# Where did the sex go?



## kerry5 (Mar 21, 2010)

I have been with my husband for almost 3 years, married for almost one. We have a lot in common, and really are best friends. The first year we were dating, the sex was great. We would have sex almost every day of the week, sometimes more than once a day, and it was always very creative and fun. But somewhere along the second year the sex disappeared. First it dwindled down to once of twice a month, and now we haven't had sex in 2 months - not even on Valentine's Day or my birthday! I look the same as I did when we first got together, although he has gained a little weight. But I am still very much attracted to him! Everything else in our relationship works really well - he is very supportive, we have the same sense of humor and laugh all the time, we still go out on date nights, and we don't have and serious arguments, just run of the mill I-took-out-the-trash-last-time-why-can't-you-do-it kind. I just don't know why he has stopped showing any interest in sex with me. He masturbates regularly, just doesn't want to have sex. He tells me that he loves me all the time, sends me texts and e-mails throughout the day just to say hi, and I still feel really close to him. And I am still eager to have sex, and let him know all the time. But my confidence has slipped, so I don't initiate anymore because I don't want to be rejected. What is going on here? I am worried about what will happen when/if we have a baby. What could be causing his lack of interest?


----------



## Macca86 (Mar 9, 2010)

I know that story, like me except its been together for 5 married for 3.

You say you are afraid to initiate because you dont want to be rejected, have you tried and been rejected previously? 

Or 

just assume that because he has not presumably iniated sex that he will just reject you?
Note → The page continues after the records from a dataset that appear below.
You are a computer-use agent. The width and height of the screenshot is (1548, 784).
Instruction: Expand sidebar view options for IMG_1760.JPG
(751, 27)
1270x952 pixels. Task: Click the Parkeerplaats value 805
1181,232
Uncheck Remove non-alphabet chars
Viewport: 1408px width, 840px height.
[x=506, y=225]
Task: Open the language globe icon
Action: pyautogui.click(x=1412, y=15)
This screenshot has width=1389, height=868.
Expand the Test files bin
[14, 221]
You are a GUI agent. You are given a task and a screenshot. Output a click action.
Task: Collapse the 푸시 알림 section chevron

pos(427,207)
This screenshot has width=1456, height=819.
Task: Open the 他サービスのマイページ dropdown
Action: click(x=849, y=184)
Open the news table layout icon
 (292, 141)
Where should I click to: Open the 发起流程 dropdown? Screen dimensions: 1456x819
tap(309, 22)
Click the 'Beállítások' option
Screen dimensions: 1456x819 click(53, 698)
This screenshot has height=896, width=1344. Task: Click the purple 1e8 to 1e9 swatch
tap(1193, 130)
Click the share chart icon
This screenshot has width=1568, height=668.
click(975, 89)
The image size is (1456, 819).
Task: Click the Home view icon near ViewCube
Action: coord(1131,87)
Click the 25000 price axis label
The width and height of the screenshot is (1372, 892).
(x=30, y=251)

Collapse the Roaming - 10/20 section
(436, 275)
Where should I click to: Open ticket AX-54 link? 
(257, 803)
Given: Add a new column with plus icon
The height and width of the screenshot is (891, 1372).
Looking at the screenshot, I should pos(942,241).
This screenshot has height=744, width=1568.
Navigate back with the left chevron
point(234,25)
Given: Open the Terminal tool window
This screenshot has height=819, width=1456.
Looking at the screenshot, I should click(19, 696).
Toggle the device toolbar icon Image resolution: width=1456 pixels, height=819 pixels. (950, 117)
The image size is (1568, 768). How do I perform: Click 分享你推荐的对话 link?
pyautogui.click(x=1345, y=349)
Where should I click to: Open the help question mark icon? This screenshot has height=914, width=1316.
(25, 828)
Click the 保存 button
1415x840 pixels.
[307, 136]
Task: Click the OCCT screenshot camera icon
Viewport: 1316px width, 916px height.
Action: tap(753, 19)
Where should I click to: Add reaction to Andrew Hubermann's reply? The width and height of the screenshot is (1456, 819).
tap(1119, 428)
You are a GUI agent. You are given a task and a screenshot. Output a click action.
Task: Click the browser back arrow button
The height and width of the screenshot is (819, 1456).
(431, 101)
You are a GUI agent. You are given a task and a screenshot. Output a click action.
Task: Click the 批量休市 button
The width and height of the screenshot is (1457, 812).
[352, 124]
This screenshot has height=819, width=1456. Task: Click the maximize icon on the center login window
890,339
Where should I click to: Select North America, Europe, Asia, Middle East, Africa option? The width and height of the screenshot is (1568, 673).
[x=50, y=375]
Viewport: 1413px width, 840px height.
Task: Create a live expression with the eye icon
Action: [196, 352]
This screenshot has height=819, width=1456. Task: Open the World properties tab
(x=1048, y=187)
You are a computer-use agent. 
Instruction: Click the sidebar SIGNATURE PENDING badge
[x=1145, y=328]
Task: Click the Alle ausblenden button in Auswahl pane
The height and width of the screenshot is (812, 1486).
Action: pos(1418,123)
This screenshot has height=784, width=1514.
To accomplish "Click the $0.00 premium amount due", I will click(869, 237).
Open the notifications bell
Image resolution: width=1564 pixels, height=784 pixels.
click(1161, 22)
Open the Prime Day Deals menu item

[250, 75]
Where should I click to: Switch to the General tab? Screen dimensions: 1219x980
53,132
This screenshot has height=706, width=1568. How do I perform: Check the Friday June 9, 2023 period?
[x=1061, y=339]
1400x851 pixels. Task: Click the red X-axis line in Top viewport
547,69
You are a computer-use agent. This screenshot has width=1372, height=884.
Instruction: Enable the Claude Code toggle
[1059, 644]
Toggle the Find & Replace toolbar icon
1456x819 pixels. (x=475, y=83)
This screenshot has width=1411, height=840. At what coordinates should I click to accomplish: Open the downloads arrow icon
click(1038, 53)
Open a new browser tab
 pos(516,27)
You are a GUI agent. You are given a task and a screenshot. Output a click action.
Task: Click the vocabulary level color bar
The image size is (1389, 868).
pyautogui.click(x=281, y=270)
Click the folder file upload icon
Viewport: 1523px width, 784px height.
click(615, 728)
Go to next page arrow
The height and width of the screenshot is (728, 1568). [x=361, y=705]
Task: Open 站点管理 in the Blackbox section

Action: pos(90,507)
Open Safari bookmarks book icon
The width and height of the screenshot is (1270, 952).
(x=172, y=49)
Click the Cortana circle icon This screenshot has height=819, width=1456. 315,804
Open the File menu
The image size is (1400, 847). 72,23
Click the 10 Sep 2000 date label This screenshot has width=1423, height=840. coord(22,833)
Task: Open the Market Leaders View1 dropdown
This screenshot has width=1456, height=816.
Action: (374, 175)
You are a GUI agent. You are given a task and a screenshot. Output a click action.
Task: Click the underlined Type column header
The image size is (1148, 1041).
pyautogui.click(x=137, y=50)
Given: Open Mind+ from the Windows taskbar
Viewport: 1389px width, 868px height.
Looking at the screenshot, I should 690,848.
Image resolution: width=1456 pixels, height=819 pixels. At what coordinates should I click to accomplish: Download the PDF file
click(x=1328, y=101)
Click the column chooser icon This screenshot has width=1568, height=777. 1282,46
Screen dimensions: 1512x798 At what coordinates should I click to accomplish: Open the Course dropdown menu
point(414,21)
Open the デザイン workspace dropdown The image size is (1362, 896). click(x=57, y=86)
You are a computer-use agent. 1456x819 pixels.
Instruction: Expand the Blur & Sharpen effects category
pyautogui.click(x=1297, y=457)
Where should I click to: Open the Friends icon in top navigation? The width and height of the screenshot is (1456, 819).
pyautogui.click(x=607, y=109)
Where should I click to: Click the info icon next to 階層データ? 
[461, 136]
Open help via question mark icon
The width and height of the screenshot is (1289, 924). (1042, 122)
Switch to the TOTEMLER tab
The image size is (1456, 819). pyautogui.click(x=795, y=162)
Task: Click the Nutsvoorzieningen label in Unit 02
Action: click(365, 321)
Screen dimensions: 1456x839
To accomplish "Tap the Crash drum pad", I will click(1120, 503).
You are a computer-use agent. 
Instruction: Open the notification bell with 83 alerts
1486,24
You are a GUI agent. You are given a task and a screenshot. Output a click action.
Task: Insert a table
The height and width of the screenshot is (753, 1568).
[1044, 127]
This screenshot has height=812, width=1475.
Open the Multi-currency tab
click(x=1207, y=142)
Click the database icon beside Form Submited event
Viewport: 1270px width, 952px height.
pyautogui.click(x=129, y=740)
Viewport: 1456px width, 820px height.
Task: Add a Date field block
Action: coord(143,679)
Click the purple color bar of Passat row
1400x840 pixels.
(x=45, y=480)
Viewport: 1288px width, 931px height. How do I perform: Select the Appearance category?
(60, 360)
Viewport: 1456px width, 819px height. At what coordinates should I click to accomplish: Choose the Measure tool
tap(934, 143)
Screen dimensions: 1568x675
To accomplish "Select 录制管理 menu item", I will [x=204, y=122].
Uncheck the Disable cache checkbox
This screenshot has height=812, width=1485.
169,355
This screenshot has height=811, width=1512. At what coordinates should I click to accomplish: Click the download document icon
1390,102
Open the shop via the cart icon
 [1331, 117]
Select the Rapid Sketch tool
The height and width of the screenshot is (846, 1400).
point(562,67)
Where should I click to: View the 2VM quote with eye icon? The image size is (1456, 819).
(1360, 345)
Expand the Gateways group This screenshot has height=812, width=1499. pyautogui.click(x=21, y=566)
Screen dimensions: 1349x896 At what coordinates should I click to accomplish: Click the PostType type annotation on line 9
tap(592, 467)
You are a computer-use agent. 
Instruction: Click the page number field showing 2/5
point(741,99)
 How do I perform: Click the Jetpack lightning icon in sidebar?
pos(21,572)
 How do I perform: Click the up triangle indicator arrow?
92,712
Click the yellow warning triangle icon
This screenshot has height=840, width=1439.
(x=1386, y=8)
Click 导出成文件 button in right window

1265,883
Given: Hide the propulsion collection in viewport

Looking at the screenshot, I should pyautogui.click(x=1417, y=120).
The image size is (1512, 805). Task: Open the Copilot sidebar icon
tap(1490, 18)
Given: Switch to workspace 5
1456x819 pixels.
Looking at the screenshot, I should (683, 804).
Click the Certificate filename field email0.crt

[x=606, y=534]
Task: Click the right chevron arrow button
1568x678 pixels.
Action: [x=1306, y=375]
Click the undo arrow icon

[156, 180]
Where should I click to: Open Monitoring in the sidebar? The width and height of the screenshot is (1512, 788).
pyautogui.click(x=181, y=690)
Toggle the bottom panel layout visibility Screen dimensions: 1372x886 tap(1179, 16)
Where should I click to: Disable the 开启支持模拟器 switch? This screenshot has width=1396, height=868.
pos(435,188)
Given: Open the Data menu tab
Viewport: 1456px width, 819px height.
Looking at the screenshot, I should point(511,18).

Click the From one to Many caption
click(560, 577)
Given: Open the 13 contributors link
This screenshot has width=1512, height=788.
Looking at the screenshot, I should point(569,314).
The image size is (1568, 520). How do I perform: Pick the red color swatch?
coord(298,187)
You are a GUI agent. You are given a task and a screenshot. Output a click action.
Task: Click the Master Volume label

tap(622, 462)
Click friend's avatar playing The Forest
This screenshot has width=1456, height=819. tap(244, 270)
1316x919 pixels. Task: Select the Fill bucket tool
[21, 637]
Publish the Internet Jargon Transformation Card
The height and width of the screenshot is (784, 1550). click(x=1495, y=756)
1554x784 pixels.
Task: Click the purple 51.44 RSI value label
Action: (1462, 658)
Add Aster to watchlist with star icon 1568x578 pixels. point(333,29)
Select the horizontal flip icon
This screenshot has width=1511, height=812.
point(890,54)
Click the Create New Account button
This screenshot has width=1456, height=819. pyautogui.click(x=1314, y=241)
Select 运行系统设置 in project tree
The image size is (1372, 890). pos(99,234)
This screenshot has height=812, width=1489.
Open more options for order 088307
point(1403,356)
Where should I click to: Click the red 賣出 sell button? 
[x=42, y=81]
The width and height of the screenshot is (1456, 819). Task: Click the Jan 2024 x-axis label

In my situation I just wish that my wife would 'seduce' me like old times, rather than 'well, i am naked, come here lets get it over with' which has virtually no appeal at all. Just like women, men like the whole seduction romance thing, try it, you never know what might happen?


----------



## marriedguy (Nov 7, 2009)

Yup, eventually if your ALWAYS chasing you get sick of it..you need it to be both ways....marriage is better when both parties do their best to keep things fresh and initiate


----------